TEXTO PARA LEITURA:

Franklin Leopoldo e Silva: A idéia ocidental da felicidade está sempre comprometida com determinados pressupostos metafísicos. Eu diria que esses pressupostos podem se resumir numa pressuposição principal que é o dualismo. Dualismo, tanto no que concerne ao ser humano, quanto à relação que ele mantém com as coisas, que é sempre dividida.
Por exemplo: a alma e o corpo, as paixões e a razão, o exterior e o interior, os objetos e o sujeito. A partir daí, a filosofia ocidental se desenvolveu na tentativa de promover ou uma hierarquia ou uma conciliação. E a felicidade vai aparecer na medida em que uma determinada teoria ou um determinado indivíduo tiver êxito em realizar essa conciliação.
Essa idéia só começa a se modificar um pouco quando aparece na filosofia contemporânea uma crítica dessa divisão. Por conta disso, você tem certa aproximação com o pensamento oriental, que em geral não é dualista e considera certa integração do homem na totalidade. Na medida em que a filosofia ocidental foi criticando esse dualismo rígido, essa separação, ela foi criando certas afinidades com o pensamento oriental, não por influência, mas por meio de uma crítica aos seus próprios pressupostos.
Hoje você tem a idéia de que a alma e o corpo, o espírito e a matéria, o indivíduo e a coletividade não são coisas que se oponham e se separem tão rigidamente como se pensava. A ciência e a reflexão filosófica vêm aos poucos percebendo que esse dualismo tradicional é insustentável. Hoje a marca do dualismo no Ocidente é bem mais fraca, e isso se reflete na ética e na noção de felicidade.

Qual a diferença mais marcante entre o que os gregos concebiam como felicidade e o que nossos dias entendem por felicidade?
Leopoldo e Silva: A principal diferença, creio, está no surgimento da noção moderna de sujeito, que se torna o centro da reflexão filosófica em vários aspectos e também no que concerne à realização do indivíduo como vida feliz.
No caso dos gregos, como não se tem essa marca de subjetividade, embora se tenha a noção de indivíduo, você tem certa integração entre o indivíduo e a comunidade, principalmente no sentido ético e político. A partir daí, tem-se uma idéia de felicidade que não é centrada na busca individual, mas centrada na cidade, na comunidade ética e política, e a busca individual ficaria em consonância com a realização dessa felicidade coletiva.
Do século XVI para cá, como se tem a ética e a política centradas no indivíduo, a idéia de felicidade está comprometida com valores individuais. O que não acontecia numa civilização mais comunitária, como a dos gregos e da Idade Média.

TAREFA PROPOSTA 1: Quais são todos os pares de opostos que a entrevista sobre a felicidade enumera logo depois de "Por exemplo:"?
As entradas abaixo não têm relação alguma com a entrevista sobre a felicidade.

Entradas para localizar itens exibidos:

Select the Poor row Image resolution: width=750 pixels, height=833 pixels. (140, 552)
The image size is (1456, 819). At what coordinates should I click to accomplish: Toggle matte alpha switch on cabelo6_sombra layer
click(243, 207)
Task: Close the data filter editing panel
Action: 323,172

TAREFA PROPOSTA 2: Imprima todas as entradas acima, da primeira à última, sem alterar nada.

RESPOSTA 1: A alma e o corpo, as paixões e a razão, o exterior e o interior, os objetos e o sujeito.

RESPOSTA 2:
Select the Poor row Image resolution: width=750 pixels, height=833 pixels. (140, 552)
The image size is (1456, 819). At what coordinates should I click to accomplish: Toggle matte alpha switch on cabelo6_sombra layer
click(243, 207)
Task: Close the data filter editing panel
Action: 323,172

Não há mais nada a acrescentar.